* _Task to complete_
Give back the full material exactly. Omit no line.

◇ ◇ ◇ ◇ ◇ ◇ ◇

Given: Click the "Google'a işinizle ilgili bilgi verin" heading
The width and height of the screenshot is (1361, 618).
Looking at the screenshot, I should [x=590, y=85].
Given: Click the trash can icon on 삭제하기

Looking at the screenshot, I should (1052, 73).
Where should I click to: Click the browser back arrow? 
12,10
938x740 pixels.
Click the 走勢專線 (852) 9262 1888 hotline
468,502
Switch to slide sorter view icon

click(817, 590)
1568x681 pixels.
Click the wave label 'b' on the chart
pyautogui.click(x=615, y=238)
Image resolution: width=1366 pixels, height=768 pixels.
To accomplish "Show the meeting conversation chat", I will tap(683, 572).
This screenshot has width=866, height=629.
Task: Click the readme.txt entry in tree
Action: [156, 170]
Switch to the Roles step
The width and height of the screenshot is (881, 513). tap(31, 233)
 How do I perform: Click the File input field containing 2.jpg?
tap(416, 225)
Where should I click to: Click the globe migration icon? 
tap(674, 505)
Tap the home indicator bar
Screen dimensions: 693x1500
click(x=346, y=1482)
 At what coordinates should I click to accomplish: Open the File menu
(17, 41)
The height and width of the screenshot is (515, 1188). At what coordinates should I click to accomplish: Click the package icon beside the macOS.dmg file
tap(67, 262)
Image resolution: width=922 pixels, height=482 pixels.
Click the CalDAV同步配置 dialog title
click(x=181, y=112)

◇ ◇ ◇ ◇ ◇ ◇ ◇

* _Reply_
Given: Click the "Google'a işinizle ilgili bilgi verin" heading
The width and height of the screenshot is (1361, 618).
Looking at the screenshot, I should [x=590, y=85].
Given: Click the trash can icon on 삭제하기

Looking at the screenshot, I should (1052, 73).
Where should I click to: Click the browser back arrow? 
12,10
938x740 pixels.
Click the 走勢專線 (852) 9262 1888 hotline
468,502
Switch to slide sorter view icon

click(817, 590)
1568x681 pixels.
Click the wave label 'b' on the chart
pyautogui.click(x=615, y=238)
Image resolution: width=1366 pixels, height=768 pixels.
To accomplish "Show the meeting conversation chat", I will tap(683, 572).
This screenshot has width=866, height=629.
Task: Click the readme.txt entry in tree
Action: [156, 170]
Switch to the Roles step
The width and height of the screenshot is (881, 513). tap(31, 233)
 How do I perform: Click the File input field containing 2.jpg?
tap(416, 225)
Where should I click to: Click the globe migration icon? 
tap(674, 505)
Tap the home indicator bar
Screen dimensions: 693x1500
click(x=346, y=1482)
 At what coordinates should I click to accomplish: Open the File menu
(17, 41)
The height and width of the screenshot is (515, 1188). At what coordinates should I click to accomplish: Click the package icon beside the macOS.dmg file
tap(67, 262)
Image resolution: width=922 pixels, height=482 pixels.
Click the CalDAV同步配置 dialog title
click(x=181, y=112)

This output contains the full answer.